From the start, Blair and his team recognised they would need to get the

’product’ right before they could communicate its consumer benefits. It

was not, in other words, all down to Mandelson’s machiavellianism.



Like all good marketing men, Blair was guided throughout by market

research.



But equally, like all good marketing men, he doesn’t follow survey

findings slavishly. He knows it is essential to establish what the

marketplace wants, even if you cannot provide it.



Contrary to marketing puffery, marketing rarely provides people with

exactly what they want. Doubtless everyone would like a winter holiday

in the Bahamas, but it’s not affordable. Likewise, everyone would like

better healthcare, but it’s not affordable. Marketing involves finding

what people want and then producing the best product possible, within

the constraints of cost and realism. That’s what New Labour did.


Second, the improvement of the ’product’ and the communication of its

benefits went hand in hand. Changing Labour without communicating the

change professionally - as Old Labour would have done - would have been

pointless. On the other hand, claiming Labour had changed when it had

not would have been equally futile. Marketing involves getting both the

product and the communications right. That’s what New Labour did.



Third, many different communications specialists were involved - public

relations, direct marketing, above-the-line advertising, wads of

literature, road shows and the rest - and they had to be orchestrated

into a harmonic whole. That’s what New Labour did.

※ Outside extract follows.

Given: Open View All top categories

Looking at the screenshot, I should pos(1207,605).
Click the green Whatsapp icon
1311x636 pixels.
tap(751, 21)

The supreme irony is that not only can we be sure no marketing plan was

ever written, we can also be sure neither Blair nor Mandelson has the

foggiest notion of what marketing even means. They doubtless think it is

advertising, or selling, or sales promotion. Wrong. But then they don’t

need to know. They have proved themselves instinctively good at it - as

the best marketers always have been.